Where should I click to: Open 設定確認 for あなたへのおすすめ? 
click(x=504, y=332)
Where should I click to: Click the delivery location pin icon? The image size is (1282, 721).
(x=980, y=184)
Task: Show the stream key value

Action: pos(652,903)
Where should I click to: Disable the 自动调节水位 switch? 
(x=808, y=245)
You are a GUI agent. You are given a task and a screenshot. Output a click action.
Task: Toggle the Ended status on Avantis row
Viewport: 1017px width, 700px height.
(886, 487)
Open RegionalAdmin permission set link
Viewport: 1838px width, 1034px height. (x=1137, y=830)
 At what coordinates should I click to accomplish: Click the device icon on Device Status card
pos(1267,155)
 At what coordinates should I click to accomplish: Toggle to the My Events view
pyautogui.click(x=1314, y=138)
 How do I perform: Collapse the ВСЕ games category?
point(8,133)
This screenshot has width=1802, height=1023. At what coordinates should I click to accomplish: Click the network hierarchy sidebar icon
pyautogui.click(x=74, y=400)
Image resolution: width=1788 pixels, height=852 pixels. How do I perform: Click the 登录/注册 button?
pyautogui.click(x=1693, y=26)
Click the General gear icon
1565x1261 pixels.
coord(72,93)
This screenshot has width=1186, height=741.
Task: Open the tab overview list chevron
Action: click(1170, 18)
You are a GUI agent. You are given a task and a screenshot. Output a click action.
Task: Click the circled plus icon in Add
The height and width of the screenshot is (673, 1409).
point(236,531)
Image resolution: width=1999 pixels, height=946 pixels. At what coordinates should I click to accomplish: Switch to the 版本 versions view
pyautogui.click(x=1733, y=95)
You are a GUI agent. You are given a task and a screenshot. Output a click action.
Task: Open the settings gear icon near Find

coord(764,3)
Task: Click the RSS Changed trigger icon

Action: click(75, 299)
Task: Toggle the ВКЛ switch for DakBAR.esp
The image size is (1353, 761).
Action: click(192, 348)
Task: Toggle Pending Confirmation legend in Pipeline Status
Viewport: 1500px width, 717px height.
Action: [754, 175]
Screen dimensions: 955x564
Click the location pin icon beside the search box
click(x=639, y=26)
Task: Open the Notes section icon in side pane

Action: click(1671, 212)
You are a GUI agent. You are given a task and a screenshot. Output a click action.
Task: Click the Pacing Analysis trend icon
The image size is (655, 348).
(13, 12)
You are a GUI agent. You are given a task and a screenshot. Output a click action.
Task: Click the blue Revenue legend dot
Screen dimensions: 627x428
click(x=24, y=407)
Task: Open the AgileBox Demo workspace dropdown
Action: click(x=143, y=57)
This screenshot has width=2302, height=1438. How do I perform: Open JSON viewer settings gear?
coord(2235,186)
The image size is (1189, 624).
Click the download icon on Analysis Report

◆ ◆ ◆ ◆ ◆ ◆ ◆

REQUIREMENT
Each of the records should be written out again, exactly as it reads.

ANSWER SECTION
Where should I click to: Open 設定確認 for あなたへのおすすめ? 
click(x=504, y=332)
Where should I click to: Click the delivery location pin icon? The image size is (1282, 721).
(x=980, y=184)
Task: Show the stream key value

Action: pos(652,903)
Where should I click to: Disable the 自动调节水位 switch? 
(x=808, y=245)
You are a GUI agent. You are given a task and a screenshot. Output a click action.
Task: Toggle the Ended status on Avantis row
Viewport: 1017px width, 700px height.
(886, 487)
Open RegionalAdmin permission set link
Viewport: 1838px width, 1034px height. (x=1137, y=830)
 At what coordinates should I click to accomplish: Click the device icon on Device Status card
pos(1267,155)
 At what coordinates should I click to accomplish: Toggle to the My Events view
pyautogui.click(x=1314, y=138)
 How do I perform: Collapse the ВСЕ games category?
point(8,133)
This screenshot has width=1802, height=1023. At what coordinates should I click to accomplish: Click the network hierarchy sidebar icon
pyautogui.click(x=74, y=400)
Image resolution: width=1788 pixels, height=852 pixels. How do I perform: Click the 登录/注册 button?
pyautogui.click(x=1693, y=26)
Click the General gear icon
1565x1261 pixels.
coord(72,93)
This screenshot has width=1186, height=741.
Task: Open the tab overview list chevron
Action: click(1170, 18)
You are a GUI agent. You are given a task and a screenshot. Output a click action.
Task: Click the circled plus icon in Add
The height and width of the screenshot is (673, 1409).
point(236,531)
Image resolution: width=1999 pixels, height=946 pixels. At what coordinates should I click to accomplish: Switch to the 版本 versions view
pyautogui.click(x=1733, y=95)
You are a GUI agent. You are given a task and a screenshot. Output a click action.
Task: Open the settings gear icon near Find

coord(764,3)
Task: Click the RSS Changed trigger icon

Action: click(75, 299)
Task: Toggle the ВКЛ switch for DakBAR.esp
The image size is (1353, 761).
Action: click(192, 348)
Task: Toggle Pending Confirmation legend in Pipeline Status
Viewport: 1500px width, 717px height.
Action: [754, 175]
Screen dimensions: 955x564
Click the location pin icon beside the search box
click(x=639, y=26)
Task: Open the Notes section icon in side pane

Action: click(1671, 212)
You are a GUI agent. You are given a task and a screenshot. Output a click action.
Task: Click the Pacing Analysis trend icon
The image size is (655, 348).
(13, 12)
You are a GUI agent. You are given a task and a screenshot. Output a click action.
Task: Click the blue Revenue legend dot
Screen dimensions: 627x428
click(x=24, y=407)
Task: Open the AgileBox Demo workspace dropdown
Action: click(x=143, y=57)
This screenshot has width=2302, height=1438. How do I perform: Open JSON viewer settings gear?
coord(2235,186)
The image size is (1189, 624).
Click the download icon on Analysis Report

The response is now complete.